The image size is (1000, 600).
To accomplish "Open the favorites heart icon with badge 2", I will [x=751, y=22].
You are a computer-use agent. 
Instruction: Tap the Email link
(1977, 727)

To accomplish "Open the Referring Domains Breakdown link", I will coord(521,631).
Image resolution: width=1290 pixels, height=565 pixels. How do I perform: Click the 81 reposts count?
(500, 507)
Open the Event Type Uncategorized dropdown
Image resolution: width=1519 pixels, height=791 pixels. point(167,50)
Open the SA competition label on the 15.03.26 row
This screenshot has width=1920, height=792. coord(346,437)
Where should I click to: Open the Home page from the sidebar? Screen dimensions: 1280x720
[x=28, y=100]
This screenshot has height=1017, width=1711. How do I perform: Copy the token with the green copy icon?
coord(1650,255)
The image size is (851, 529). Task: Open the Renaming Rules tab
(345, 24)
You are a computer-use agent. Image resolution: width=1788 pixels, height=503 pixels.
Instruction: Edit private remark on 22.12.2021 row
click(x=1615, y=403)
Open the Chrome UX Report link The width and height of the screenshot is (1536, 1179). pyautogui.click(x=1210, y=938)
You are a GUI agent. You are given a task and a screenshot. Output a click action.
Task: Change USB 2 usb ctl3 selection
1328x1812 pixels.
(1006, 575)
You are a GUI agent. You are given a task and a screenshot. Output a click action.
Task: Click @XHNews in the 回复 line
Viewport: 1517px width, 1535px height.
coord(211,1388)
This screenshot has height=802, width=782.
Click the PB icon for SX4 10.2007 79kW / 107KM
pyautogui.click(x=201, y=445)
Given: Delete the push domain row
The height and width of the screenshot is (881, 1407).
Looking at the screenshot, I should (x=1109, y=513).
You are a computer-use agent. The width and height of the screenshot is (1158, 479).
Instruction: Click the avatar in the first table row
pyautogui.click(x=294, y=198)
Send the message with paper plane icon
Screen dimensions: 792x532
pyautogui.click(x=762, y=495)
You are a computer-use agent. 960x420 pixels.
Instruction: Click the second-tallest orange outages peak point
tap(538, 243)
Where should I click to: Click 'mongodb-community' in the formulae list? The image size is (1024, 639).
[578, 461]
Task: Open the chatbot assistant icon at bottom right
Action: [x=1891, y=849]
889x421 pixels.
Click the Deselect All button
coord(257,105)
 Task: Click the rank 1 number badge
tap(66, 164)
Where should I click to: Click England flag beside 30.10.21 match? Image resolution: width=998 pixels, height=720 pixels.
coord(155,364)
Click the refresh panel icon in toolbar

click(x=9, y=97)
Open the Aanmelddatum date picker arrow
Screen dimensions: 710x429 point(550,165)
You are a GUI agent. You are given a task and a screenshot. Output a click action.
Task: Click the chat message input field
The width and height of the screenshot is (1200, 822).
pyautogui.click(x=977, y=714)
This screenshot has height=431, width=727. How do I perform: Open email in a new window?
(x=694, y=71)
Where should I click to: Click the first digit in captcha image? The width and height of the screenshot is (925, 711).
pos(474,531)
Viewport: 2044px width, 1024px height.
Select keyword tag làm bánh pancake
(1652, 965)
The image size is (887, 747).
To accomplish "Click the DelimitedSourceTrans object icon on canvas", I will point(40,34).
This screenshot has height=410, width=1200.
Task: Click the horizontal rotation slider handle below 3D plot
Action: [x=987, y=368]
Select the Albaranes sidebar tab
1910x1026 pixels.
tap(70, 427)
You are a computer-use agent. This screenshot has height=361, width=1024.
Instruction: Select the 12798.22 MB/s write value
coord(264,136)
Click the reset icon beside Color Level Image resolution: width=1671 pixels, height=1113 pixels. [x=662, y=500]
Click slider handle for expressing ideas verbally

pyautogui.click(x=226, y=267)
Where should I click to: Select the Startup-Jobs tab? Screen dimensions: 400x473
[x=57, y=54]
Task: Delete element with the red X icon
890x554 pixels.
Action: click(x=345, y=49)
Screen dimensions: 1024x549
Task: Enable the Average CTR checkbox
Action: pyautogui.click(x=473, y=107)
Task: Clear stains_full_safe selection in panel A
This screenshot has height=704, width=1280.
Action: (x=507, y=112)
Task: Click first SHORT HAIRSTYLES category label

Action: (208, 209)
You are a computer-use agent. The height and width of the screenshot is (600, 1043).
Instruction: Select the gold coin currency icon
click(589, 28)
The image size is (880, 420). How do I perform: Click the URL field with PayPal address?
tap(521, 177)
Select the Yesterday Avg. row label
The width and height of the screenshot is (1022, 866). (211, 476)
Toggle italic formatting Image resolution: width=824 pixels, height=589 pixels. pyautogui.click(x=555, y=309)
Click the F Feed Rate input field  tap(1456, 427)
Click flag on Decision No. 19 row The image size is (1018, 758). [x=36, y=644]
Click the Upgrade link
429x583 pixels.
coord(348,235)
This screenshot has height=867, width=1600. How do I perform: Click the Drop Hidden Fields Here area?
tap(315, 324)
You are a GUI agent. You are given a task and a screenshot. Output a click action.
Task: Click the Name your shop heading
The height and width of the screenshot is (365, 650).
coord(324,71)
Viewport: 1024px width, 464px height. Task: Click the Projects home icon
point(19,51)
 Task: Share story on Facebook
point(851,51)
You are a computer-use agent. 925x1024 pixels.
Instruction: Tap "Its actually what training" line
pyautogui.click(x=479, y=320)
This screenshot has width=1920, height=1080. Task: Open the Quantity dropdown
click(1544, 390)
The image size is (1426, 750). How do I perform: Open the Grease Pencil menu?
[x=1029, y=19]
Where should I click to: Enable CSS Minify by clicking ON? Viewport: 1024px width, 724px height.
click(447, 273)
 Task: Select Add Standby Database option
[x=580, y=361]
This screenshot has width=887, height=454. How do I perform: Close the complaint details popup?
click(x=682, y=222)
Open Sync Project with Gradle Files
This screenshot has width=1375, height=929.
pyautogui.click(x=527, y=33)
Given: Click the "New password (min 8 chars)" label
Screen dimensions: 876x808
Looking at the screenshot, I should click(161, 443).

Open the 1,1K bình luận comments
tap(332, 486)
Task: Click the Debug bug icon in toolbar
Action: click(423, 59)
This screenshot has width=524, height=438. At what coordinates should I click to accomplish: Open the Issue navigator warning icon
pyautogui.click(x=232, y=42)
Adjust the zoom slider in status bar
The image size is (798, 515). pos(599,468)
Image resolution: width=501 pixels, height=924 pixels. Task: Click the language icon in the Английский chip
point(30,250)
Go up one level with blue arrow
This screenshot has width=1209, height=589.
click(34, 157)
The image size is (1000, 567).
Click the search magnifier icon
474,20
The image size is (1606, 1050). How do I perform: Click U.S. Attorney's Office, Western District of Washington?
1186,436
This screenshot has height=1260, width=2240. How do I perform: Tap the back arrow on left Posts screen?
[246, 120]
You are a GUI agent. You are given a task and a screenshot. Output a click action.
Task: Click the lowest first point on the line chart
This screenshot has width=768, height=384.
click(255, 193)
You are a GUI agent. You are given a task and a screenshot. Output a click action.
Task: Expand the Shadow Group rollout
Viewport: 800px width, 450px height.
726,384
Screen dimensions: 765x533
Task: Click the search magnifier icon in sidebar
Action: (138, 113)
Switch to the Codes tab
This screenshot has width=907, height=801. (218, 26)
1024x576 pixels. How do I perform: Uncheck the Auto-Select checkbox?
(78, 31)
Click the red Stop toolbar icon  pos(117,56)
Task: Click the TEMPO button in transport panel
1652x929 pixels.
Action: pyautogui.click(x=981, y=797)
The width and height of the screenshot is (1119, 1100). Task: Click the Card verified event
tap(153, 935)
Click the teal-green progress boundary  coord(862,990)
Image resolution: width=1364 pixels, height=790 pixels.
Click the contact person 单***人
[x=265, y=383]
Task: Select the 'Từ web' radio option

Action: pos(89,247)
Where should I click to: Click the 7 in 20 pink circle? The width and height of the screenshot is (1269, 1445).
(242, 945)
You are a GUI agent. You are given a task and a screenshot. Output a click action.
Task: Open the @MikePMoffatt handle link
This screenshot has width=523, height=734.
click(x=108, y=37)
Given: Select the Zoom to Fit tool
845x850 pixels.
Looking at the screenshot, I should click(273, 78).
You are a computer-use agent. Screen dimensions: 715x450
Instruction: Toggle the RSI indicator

————

- Work task
Select every line in the records above that contains the word "Toggle".

- The completed task
Toggle italic formatting Image resolution: width=824 pixels, height=589 pixels. pyautogui.click(x=555, y=309)
Instruction: Toggle the RSI indicator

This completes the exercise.